Filho depressivo

“Eu tinha uma vida boa, mas, a partir de uma dada altura, esta desmoronou. O meu casamento acabou, perdi tudo, mas, suportei. Até que o meu filho, com 15 anos, apanhou uma depressão, e eu achava que se devia a tudo o que tinha acontecido, às perdas sucessivas. A conselho da psicóloga da escola, levei-o ao psiquiatra para fazer um tratamento à depressão. Ele fez o tratamento, começando a tomar 19 comprimidos por dia, mas não resolveu o problema. Aí já não suportei, pois, ele era a única coisa que eu tinha!

Foi, então, que vim ao CdAE, onde ganhei uma nova força, porque já não tinha forças para lutar, nem sequer para chorar. Participei nas correntes de oração, fiz propósitos, mas o meu filho, em vez de melhorar, piorou. Contudo, eu tinha a certeza de que Deus ia curá-lo e continuei a lutar, mesmo ouvindo palavras negativas fora da Igreja. Durante dois anos, o meu filho não disse uma única palavra, nem reagia a nada.

E a partir de uma determinada altura, perdeu a sanidade mental, começando a falar sozinho e a ter atitudes nada normais – corria sozinho na rua e, no verão, vestia muitos agasalhos, quer dizer, fazia tudo ao contrário daquilo que era normal.

Inclusive, não sabia quem eu era, nem a nossa morada ou número de telefone. Nessa fase, ele atirou-se da varanda do 3º andar. E as pessoas que me conheciam diziam que o melhor seria ele ter morrido da queda, porque eu não tinha vida e os próprios médicos não sabiam o que se estava a passar com ele, uma vez que os tratamentos não resultavam. Mas foi aí que tive consciência do que estava a acontecer, pois, a minha luta era espiritual, não tinha nada a ver com médicos ou medicamentos. Sei que, depois da queda, ele ficou perfeitamente normal, não tinha mais aqueles comportamentos de louco, lembrava-se de tudo e estava consciente. Para ele era muito doloroso ver-se ao espelho, pois parecia um monstro, já que o tamanho da cabeça ultrapassava os ombros e levou mais de um ano a desinchar.

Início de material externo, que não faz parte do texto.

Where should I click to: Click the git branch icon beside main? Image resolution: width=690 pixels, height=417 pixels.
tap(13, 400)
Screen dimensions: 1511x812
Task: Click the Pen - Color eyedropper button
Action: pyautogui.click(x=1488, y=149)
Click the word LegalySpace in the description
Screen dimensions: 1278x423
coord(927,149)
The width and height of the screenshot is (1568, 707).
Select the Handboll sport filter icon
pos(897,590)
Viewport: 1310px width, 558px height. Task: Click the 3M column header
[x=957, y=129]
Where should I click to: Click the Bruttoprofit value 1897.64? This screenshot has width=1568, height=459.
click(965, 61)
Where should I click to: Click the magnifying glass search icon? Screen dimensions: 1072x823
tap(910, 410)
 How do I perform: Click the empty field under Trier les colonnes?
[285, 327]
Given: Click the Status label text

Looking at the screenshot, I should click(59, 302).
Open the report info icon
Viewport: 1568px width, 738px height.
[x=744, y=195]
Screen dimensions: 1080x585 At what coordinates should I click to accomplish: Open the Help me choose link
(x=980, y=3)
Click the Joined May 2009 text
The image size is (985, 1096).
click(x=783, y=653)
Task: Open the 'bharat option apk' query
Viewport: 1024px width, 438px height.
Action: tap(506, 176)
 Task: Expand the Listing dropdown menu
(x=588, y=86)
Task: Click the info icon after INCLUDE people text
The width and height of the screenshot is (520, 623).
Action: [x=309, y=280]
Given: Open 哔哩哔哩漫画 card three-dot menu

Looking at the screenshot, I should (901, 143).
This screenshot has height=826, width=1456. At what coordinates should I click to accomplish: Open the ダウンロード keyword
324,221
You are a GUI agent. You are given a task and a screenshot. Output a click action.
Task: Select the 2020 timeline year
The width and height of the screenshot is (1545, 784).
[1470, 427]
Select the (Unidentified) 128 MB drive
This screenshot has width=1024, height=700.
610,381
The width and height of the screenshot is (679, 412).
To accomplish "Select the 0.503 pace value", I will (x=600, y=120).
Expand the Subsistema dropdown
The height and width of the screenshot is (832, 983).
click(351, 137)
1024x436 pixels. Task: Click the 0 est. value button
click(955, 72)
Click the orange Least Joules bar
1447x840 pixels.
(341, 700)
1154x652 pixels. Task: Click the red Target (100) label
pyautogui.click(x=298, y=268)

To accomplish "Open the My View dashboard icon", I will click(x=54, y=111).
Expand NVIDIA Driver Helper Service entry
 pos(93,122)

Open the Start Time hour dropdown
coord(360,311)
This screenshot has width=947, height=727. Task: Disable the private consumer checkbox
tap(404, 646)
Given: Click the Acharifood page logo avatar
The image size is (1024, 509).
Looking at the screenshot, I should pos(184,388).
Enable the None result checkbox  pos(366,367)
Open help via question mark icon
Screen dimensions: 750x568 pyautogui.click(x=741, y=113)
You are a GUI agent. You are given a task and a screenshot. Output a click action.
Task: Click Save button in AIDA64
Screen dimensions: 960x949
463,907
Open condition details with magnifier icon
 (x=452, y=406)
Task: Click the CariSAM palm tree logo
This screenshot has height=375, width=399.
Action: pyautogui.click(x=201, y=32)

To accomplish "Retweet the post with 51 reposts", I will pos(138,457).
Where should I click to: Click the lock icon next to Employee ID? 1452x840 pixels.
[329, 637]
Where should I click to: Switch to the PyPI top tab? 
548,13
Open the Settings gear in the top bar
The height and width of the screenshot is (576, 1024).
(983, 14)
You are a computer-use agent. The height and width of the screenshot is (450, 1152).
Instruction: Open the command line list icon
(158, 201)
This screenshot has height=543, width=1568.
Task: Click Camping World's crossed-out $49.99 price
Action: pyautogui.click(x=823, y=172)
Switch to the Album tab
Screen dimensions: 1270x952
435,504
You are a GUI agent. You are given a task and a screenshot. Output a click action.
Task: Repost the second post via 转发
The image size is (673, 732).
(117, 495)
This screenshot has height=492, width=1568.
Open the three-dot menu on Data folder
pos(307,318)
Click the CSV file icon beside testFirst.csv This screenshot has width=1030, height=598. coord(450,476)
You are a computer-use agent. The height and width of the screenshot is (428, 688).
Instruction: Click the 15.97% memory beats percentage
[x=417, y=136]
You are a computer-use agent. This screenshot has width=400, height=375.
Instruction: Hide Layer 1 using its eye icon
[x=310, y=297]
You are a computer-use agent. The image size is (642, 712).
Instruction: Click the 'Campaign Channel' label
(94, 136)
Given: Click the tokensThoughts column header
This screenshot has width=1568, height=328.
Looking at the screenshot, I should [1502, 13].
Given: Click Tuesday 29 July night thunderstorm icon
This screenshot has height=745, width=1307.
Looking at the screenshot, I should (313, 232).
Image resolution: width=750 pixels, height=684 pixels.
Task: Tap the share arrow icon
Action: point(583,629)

Achava eu que ele ia recuperar a partir dali, só que, uns três ou quatro meses depois, ele começou, outra vez, a ter comportamentos estranhos, por mais dois anos. Sei que cheguei a um ponto em que não aguentava mais e foi, então, que decidi participar na Fogueira Santa de Israel, colocando toda a minha vida no Altar, ou seja, todo o meu vencimento. Fiquei 10 anos sem ver um sorriso do meu filho, mas, hoje, ele é uma bênção. Está na Igreja, firme na presença de Deus e completamente curado, liberto. Somos muito amigos e ele nunca mais foi agressivo comigo. Fez há pouco tempo um TAC e não acusou nenhuma sequela. O sacrifício perfeito trouxe o resultado perfeito!”